• **Task A**
From the text on the haptic wearable device, print the passage from "As social media" up to and including "the outside world.".
• **Task B**
Translate this sentence from the text on haptic feedback into Spanish: "Haptic feedback provides a medium for communicating information from a computer to a human-being nonverbally."
• **Task C**
In the text on the haptic wearable device, what is the title of the planned performance piece?

• **Reading text**
As social media and smart phones have risen to power in our society, concerns have been raised about the limitations of the tiny screen human-computer interface. Simultaneously, developments in the neural and cognitive sciences have driven a cultural shift toward understanding the body as a multi-directonal medium for interacting with the external world. The body is no longer considered purely a vehicle controlled by impulses in the mind, but an extension of the mind, collecting sensory data to influence mental and emotional states, simultaneously communicating intention to the outside world.
Popular research investigates communicating information to individuals through the body. How can we create more fluid human computer interfaces that allow visual and aural attention to remain present in the immediate physical environment? Haptic feedback provides a medium for communicating information from a computer to a human-being nonverbally.
In collaboration with a team of industrial designers from Pratt, I have been developing a haptic wearable device to communicate clear movement cues to a user in an intuitive way. The initial intention was to translate movement from one person's body to another person's body to create a new mechanism for experiencing empathy. Such technology could also be uses to engage in a movement-based conversation across spatial barriers or to improve accurate motor functioning in physical therapy or sports. Because of the difficulty of breaking down and communicating complex movements, we have decided to focus on developing the mechanism for delivering the movement cues beginning with a single arm.
User testing has been successful so far in that users have been able to learn the language of the system in a matter of minutes with great ease. The idea of one's body being controlled by another person through digital media has emerged as an interesting theme and will be the focus of a performance piece entitled "Machine Control." Inspired by this concept, we are developing a user interface that will enable audience members to select movement cues, blurring the lines between audience and choreographer.

• **Stored items**

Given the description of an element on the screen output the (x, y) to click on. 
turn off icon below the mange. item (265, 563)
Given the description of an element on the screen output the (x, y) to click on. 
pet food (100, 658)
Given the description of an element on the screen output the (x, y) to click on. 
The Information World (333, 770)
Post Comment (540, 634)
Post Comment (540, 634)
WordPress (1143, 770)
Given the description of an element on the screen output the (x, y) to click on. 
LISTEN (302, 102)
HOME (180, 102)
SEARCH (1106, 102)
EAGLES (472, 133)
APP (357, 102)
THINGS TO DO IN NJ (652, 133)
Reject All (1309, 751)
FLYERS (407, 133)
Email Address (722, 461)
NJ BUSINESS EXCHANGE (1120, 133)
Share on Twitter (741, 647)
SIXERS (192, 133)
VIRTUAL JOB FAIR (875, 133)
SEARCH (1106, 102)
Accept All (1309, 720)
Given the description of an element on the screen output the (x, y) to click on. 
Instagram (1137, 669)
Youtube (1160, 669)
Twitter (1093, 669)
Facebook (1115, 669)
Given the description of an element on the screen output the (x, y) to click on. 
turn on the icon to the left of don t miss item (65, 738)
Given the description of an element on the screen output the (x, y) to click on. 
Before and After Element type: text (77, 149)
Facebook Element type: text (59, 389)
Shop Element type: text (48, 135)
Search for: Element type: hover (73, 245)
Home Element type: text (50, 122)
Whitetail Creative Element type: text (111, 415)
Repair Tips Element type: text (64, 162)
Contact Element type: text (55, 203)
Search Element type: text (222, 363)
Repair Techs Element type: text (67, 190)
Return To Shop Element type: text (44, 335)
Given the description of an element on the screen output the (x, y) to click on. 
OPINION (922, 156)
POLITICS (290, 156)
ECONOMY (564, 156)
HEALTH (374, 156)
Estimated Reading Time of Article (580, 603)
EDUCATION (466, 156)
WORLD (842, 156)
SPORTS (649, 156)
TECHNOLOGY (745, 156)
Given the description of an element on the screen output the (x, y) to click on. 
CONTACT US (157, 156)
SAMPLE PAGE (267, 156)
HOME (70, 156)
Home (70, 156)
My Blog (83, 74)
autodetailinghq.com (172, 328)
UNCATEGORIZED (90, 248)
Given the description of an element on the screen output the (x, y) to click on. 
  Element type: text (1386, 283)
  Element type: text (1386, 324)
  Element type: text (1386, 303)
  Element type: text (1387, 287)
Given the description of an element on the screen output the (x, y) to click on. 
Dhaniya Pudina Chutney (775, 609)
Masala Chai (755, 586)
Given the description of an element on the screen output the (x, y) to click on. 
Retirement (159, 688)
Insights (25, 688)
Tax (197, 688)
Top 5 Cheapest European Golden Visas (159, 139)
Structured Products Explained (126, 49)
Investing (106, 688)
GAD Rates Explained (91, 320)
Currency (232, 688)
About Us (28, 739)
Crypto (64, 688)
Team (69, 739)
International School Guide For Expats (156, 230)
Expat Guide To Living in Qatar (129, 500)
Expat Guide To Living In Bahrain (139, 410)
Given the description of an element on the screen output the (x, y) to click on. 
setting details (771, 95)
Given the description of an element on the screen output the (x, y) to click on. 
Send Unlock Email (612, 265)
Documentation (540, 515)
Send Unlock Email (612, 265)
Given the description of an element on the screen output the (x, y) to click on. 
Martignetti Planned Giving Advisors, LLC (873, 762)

• **Response area A**
As social media and smart phones have risen to power in our society, concerns have been raised about the limitations of the tiny screen human-computer interface. Simultaneously, developments in the neural and cognitive sciences have driven a cultural shift toward understanding the body as a multi-directonal medium for interacting with the external world. The body is no longer considered purely a vehicle controlled by impulses in the mind, but an extension of the mind, collecting sensory data to influence mental and emotional states, simultaneously communicating intention to the outside world.

• **Response area B**
La retroalimentación háptica proporciona un medio para comunicar información de una computadora a un ser humano de forma no verbal.

• **Response area C**
The performance piece is entitled "Machine Control."